Some people propose to circumvent the political restrictions on applications for mobile phones and consumer tablets, such as the rules of the iPhone Developer Program, by replacing them with web applications. This just trades off political restrictions for technical restrictions. A web application environment capable of replacing the native execution environment would require well-documented JavaScript APIs for every input device on the hardware, including multitouch and any built-in camera, accelerometer, and GPS. It would also require a highly optimized JavaScript JIT engine, WebGL, and full support for HTML5 offline features (Service Workers and localStorage/IndexedDB). It took several years for this situation to improve.

iPhone and iPad

The browser on the iPod touch, iPhone, and iPad is Mobile Safari. Per Apple's App Store Review Guidelines, all other web browsers that run on iOS and iPadOS wrap the same system WebKit library as Safari. This means they have the same deficiencies in support for web platform features as Safari, no more, no less.

This is outdated

Despite iOS 1.0 touting Safari as the primary programming interface for the original iPhone, it took several years for Safari to gain support for key web platform features. These include WebGL (?) JavaScript JIT (4.3), accelerometer (4.2). I checked for how big a web app could be (tried Google mobile safari offline limit), and it appears to be limited to 5 MB. The localStorage object is likewise limited to 5 MB (tried Google mobile safari localstorage limit). Nor does Mobile Safari appear to JIT compile the JavaScript due to iOS's especially strong flavor of W^X (tried Google mobile safari javascript jit). Even accelerometer support wasn't added until iOS 4.2.

No script

Some traditionalist users refuse to run script (JavaScript or WebAssembly) for several reasons. One is that interest-based advertising has poisoned the well for all script in the browser. Another is surreptitious mining of Monero cryptocurrency.[1] A third is escape defects in browsers' JavaScript VMs.[2] But these users have so far failed to explain how installing a native application is any safer than using a web application. Even an application distributed in source code form under a free software license depends on possibly dozens of libraries that even the application's developer probably has not thoroughly audited, as shown by the Heartbleed incident in OpenSSL and several attacks on NPM.

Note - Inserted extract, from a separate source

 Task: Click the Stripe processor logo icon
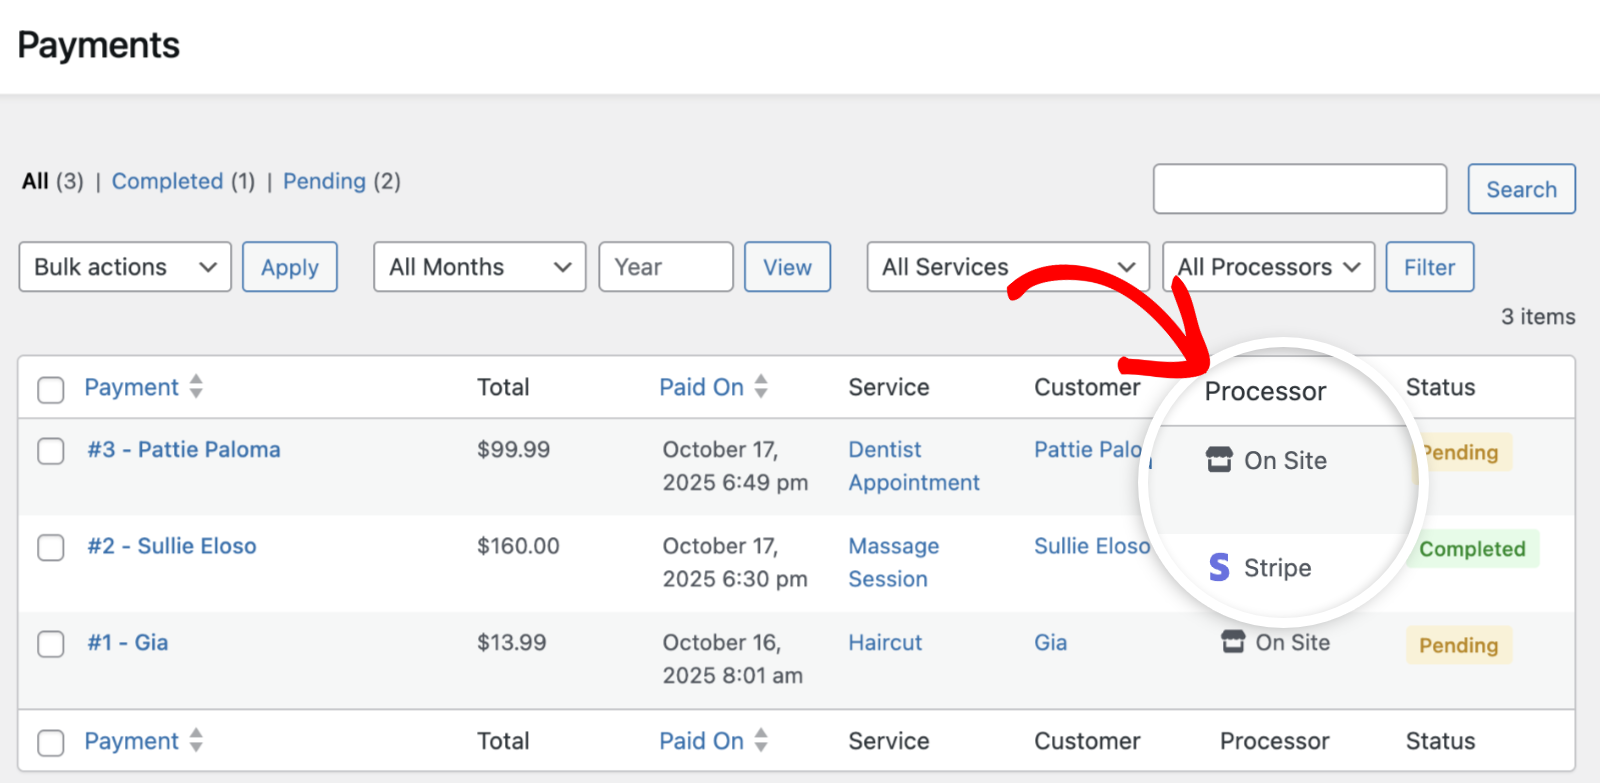(1219, 567)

Some of these script skeptics claim that static web pages gain no appreciable benefit from JavaScript. Other users point out that even for a blog or other relatively static website, handling navigation within the site as a single-page application using JavaScript when JavaScript is available may still show a speed advantage over a no-JS full page reload on every navigation. In a site structured as a single-page application, the server can skip resending the markup for navigation areas that surround the article at the top, side, and bottom.

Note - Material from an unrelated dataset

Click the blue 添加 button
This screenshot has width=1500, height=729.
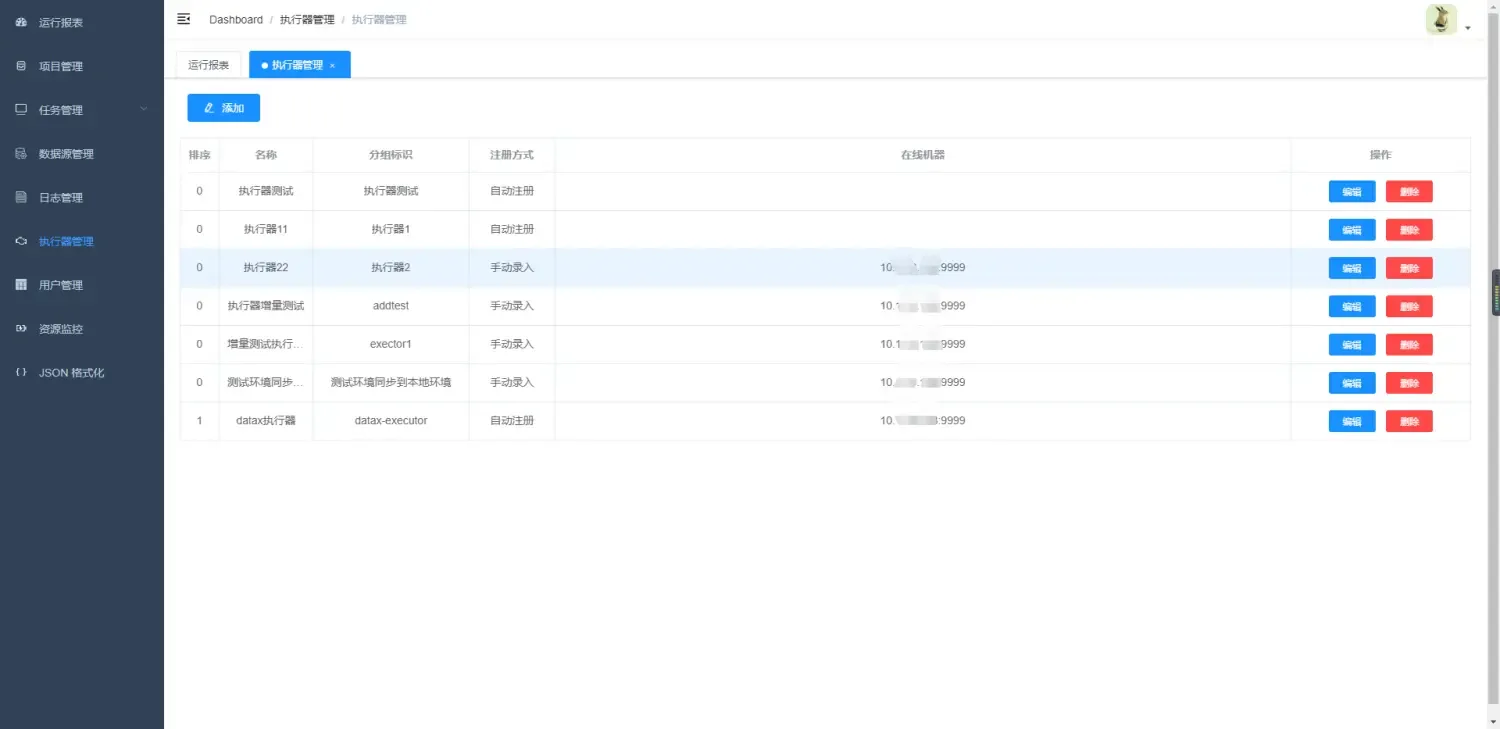(x=223, y=107)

And even though images and other subresources in these areas are probably cached, the browser can skip spending CPU time on redecoding and rerendering them.[3]
  1. Catalin Cimpanu. "Half of the websites using WebAssembly use it for malicious purposes". ZDNet, 2020-01-07. Accessed 2020-01-10.
  2. Zack Whittaker. "Mozilla says a new Firefox security bug is under active attack". TechCrunch, 2020-01-10. Accessed 2020-01-10.